You can watch Love Song here in its entirety.
The setting is a desolate rocky landscape and cave. A motley crew of three punk-like rats (voiced by Richard Gray and Bruce Currie) provide the chorus for their buddy, the guitar strumming lovelorn Rat (sung by Paul Livingston). Rat spruces himself up and boldly ventures into the dark lair of the object of his love, the mysterious Pussy (voiced by Miche Bonnett).
Summary by Antoinette Starkiewicz
Rat sings of having a plan when going into battle, while rubbing a gel-like substance on his body. The battle is love and the object is a giant cat. Rat’s courage in serenading Pussy and cajoling her with rare and bizarre gifts is clever and engaging.
Love can be a dangerous game, the animator is saying with some wit, and you are taking a risk upsetting the natural order of things. But if you do, you would do well to protect yourself.
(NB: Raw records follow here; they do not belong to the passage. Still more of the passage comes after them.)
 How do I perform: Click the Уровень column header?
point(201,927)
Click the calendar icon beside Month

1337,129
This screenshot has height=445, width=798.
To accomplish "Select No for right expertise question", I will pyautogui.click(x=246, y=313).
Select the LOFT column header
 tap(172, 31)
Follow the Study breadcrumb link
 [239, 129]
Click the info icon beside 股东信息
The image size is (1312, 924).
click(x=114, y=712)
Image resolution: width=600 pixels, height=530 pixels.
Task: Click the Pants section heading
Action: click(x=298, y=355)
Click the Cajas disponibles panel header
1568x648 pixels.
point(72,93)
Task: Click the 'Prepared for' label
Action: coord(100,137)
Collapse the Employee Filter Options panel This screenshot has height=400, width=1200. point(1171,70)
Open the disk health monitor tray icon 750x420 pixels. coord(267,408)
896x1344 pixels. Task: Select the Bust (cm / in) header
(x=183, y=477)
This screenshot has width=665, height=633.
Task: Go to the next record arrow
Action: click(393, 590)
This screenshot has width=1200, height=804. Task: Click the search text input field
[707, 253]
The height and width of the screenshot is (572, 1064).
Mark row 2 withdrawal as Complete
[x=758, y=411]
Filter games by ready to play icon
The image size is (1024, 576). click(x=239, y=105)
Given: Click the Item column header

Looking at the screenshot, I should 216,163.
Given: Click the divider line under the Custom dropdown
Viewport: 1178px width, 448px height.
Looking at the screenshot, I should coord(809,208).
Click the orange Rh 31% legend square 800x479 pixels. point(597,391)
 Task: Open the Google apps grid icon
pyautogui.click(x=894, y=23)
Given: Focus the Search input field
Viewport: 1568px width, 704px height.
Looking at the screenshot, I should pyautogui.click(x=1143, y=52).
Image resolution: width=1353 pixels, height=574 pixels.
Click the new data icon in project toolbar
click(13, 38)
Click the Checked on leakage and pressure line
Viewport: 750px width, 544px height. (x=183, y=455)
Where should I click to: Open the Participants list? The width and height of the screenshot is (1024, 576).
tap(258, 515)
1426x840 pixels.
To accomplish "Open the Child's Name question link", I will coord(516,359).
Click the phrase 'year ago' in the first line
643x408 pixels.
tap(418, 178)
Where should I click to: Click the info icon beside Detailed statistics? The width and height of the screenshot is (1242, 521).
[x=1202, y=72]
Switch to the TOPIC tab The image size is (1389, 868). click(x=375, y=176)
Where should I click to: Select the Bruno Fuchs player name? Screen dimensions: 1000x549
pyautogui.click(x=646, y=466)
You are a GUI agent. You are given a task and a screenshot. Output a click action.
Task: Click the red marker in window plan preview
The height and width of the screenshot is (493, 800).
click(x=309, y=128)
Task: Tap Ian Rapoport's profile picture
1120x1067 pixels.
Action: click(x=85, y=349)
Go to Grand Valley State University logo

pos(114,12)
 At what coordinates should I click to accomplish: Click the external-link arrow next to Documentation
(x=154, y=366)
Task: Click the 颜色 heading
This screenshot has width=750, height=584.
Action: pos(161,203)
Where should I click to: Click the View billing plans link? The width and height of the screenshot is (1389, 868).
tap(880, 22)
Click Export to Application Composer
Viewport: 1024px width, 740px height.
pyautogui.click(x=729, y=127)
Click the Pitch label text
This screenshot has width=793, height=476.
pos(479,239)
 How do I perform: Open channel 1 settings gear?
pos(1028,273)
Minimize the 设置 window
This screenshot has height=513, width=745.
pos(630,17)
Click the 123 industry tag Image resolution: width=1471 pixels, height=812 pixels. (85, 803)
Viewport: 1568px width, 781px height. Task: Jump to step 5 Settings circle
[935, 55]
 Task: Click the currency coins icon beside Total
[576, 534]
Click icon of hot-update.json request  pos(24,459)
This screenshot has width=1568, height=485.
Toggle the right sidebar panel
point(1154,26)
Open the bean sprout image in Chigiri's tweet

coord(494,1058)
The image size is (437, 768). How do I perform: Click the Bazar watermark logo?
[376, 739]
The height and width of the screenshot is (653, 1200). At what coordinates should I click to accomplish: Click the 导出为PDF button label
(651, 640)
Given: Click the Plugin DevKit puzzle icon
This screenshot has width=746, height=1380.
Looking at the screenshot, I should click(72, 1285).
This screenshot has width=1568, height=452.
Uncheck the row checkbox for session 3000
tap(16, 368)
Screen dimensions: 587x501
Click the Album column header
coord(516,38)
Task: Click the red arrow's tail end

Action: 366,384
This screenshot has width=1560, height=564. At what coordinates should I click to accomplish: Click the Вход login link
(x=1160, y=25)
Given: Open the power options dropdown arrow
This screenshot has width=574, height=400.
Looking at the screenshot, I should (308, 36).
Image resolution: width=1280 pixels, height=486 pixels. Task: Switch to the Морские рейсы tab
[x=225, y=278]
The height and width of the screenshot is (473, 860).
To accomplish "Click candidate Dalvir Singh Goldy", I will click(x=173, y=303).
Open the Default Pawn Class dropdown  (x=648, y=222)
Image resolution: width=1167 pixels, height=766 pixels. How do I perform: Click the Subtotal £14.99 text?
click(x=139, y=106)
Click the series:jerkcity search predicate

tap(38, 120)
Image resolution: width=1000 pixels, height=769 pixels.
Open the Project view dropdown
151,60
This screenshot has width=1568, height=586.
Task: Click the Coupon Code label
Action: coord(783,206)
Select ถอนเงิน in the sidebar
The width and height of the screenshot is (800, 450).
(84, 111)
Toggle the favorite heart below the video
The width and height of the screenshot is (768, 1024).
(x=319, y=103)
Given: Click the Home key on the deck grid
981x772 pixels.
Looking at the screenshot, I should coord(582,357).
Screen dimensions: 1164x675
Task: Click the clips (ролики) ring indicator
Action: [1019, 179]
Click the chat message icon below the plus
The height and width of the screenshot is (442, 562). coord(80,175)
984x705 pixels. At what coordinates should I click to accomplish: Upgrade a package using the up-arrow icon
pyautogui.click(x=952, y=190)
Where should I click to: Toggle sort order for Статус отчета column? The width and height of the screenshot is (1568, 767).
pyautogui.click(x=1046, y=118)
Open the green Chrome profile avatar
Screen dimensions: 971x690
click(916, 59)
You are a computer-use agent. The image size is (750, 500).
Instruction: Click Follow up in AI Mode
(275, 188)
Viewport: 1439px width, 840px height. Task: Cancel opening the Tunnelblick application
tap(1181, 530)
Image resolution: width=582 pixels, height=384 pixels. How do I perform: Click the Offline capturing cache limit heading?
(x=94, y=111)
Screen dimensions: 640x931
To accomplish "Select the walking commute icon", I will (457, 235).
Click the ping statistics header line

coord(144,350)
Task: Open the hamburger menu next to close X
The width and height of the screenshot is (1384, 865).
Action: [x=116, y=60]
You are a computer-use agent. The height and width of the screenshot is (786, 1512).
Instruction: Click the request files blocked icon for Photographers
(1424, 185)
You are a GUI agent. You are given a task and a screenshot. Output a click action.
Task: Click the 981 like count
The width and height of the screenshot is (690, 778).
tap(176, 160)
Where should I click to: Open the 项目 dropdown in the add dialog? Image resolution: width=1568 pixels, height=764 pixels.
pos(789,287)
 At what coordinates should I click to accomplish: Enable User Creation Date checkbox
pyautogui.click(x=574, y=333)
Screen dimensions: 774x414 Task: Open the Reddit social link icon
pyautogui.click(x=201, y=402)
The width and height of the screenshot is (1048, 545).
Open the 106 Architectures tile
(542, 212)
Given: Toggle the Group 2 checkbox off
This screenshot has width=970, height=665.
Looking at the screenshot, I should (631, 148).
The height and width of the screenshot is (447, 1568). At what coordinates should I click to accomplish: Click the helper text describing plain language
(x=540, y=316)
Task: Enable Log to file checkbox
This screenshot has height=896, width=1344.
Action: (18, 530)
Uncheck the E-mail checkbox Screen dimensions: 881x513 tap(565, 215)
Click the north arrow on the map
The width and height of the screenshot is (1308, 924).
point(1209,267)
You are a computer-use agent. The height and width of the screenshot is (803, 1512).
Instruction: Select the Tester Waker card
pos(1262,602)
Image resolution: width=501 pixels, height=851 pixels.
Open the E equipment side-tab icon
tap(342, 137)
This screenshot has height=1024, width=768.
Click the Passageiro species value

It is not until the end that we realise Rat has done just that, by applying hot chilli jam to his body.
Love Song Synopsis
Supported by a bedraggled band of musician rats (voiced by Richard Gray and Bruce Currie), the hero – lovelorn, poetical Rat (sung by Paul Livingston) – bravely puts his life on the line. He ventures into the mysterious cave of Pussy (voiced by Miche Bonett), his love object, whom he cajoles with gifts and poetic declarations. Pussy toys with his affections but Rat emerges, wiser if slightly the worse for wear.
The creator of Love Song, Bruce Currie, is an all-round entertainer – actor, writer, director, producer, illustrator and animator. In this animation he conjures up a world that is at once familiar and bizarre, inhabited by creatures that share animal and human characteristics.
An experienced animator with a rare sense of humour, Currie gives us a band of bedraggled country-rock musicians who support and comment on their buddy’s quest for love. The fact that they happen to be rats, and that the love object is a giant pussy cat, gives the film its unique and surreal appeal. Rat, the hero of the story, is admirable in his undeterred quest for Pussy; even as she nearly skewers him with her giant claw, he sings:
I love you, Pussy,
Pussy, je t’adore.
Try me once there, Missy,
You’ll come running back for more!
Bruce Currie’s Love Song treats the theme of love with bravado, originality and humour. His films have been broadcast on SBS Television’s Eat Carpet (1989–2005), with long-time collaborator Paul Livingston (also known as Flacco) providing a live-action foil to Currie’s animated forays.
Love Song screened on SBS Television in 1998 and at the Stuttgart International Festival of Animated Film in Germany in 1999.